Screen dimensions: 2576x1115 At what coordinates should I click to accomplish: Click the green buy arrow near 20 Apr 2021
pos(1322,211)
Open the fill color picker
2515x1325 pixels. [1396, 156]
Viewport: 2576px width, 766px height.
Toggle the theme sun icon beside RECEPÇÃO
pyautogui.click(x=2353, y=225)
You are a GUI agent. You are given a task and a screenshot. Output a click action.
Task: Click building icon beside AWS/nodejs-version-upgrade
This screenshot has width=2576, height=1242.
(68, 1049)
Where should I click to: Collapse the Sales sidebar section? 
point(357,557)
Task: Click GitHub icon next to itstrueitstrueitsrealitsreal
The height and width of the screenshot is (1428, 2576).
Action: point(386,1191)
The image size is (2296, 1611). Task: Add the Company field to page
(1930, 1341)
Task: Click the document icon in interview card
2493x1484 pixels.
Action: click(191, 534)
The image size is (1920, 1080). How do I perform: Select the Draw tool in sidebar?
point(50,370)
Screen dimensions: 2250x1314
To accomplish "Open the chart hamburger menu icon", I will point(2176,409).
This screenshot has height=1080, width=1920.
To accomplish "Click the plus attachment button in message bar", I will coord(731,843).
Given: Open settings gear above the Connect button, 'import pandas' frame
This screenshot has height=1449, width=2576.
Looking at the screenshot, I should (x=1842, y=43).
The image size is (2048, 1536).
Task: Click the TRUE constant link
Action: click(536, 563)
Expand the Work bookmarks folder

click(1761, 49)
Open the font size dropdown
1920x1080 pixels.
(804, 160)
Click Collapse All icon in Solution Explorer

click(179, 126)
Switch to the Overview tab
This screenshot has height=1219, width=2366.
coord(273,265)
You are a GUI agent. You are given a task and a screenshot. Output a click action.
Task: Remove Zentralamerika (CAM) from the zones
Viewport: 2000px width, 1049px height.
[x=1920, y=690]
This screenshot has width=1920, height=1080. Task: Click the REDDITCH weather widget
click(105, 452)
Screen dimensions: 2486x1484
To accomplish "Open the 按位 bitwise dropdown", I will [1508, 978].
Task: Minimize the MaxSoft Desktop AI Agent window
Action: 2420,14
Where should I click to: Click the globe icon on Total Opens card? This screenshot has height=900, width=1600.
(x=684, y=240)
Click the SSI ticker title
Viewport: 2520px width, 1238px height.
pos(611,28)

━━━━

# REQUIRED ACTION:
Within the material above, extract exactly the lines that start at the line containing "Where should I click to: Collapse" and stop after the line containing "Given: Open settings", and only those.

# COMPLETED TASK:
Where should I click to: Collapse the Sales sidebar section? 
point(357,557)
Task: Click GitHub icon next to itstrueitstrueitsrealitsreal
The height and width of the screenshot is (1428, 2576).
Action: point(386,1191)
The image size is (2296, 1611). Task: Add the Company field to page
(1930, 1341)
Task: Click the document icon in interview card
2493x1484 pixels.
Action: click(191, 534)
The image size is (1920, 1080). How do I perform: Select the Draw tool in sidebar?
point(50,370)
Screen dimensions: 2250x1314
To accomplish "Open the chart hamburger menu icon", I will point(2176,409).
This screenshot has height=1080, width=1920.
To accomplish "Click the plus attachment button in message bar", I will coord(731,843).
Given: Open settings gear above the Connect button, 'import pandas' frame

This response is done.